→ Source excerpt
# # # # # # #

Like Linda Brown, the namesake in the decision, Briggs was a child who had to walk a long distance to get to school in Clarendon County, S.C. And like Brown’s parents, Briggs’ parents took their complaint to the NAACP. In 1947, the lawsuit later filed by the NAACP, with Thurgood Marshall as the lead attorney, demanded the county school board provide bus service for the African-American students.

Their case, Briggs v. Elliott (the school superintendent) was the nation’s first trial against segregation.

It took three years before the case was combined with other similar cases to culminate in Brown v. Board of Education. Thus began the slow disappearance of the breakthrough provided by the Briggs family.

The breakthrough, however, was not without damaging consequences for Harry Briggs and his wife, Eliza, then residents of Summerton, S.C.

Another similarity with the Brown family was related to their alphabetical order, placing them as the lead plaintiffs in the cases. Because of this placement, Harry Briggs was the target of the retribution from opposition forces in the community and elsewhere. He was fired from his job at a local filling station, owned by the mayor of Summerton, when he refused to remove his name from an earlier petition mounted by the movement. For the same reason, his wife was fired from her job as a chambermaid at a local motel.

# # # # # # #

(Data listing)

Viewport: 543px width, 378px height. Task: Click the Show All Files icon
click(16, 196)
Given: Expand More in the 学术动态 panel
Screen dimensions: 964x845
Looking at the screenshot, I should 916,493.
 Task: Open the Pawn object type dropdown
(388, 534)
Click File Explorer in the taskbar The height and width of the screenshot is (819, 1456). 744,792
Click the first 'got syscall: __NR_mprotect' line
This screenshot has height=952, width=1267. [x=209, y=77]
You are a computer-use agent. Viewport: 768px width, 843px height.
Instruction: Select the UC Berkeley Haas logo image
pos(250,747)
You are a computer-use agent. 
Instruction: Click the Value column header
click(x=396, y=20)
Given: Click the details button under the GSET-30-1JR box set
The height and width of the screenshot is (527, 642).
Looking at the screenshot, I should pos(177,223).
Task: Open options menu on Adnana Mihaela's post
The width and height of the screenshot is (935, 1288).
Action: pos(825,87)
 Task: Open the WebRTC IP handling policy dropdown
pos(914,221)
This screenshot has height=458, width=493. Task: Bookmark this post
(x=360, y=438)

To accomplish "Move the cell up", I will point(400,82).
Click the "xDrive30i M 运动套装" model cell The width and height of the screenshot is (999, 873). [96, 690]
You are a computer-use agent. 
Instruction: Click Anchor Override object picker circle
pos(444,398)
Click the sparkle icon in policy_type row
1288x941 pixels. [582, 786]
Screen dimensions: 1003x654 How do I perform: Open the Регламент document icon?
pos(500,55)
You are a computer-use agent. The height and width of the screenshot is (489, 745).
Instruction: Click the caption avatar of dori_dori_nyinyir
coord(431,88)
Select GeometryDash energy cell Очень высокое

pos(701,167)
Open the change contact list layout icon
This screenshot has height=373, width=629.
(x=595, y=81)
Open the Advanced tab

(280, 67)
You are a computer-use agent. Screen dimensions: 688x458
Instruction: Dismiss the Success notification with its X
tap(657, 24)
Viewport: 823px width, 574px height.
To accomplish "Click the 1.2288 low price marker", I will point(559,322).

# # # # # # #

Go on with the Briggs family text, starting right after its last sentence.

“He had this job at the gas station for so many years, and they told him if he don’t take his name off the petition, they would fire him,” Harry Briggs Jr. said of his father in a 1985 interview for the PBS documentary, “Eyes on the Prize: America’s Civil Rights Years (1954-1965).”

To make ends meet, the elder Briggs, a Navy veteran who had served in the South Pacific, tried farming, but stores in his community wouldn’t sell him seeds. Meanwhile, their son was harassed and intimidated, and they all received death threats.

The Rev. Joseph A. DeLaine, a Methodist minister and the head of the Clarendon movement, was also a victim of acrimony from local white citizens. He lost his job, his house and church were burned and he barely escaped a drive-by shooting.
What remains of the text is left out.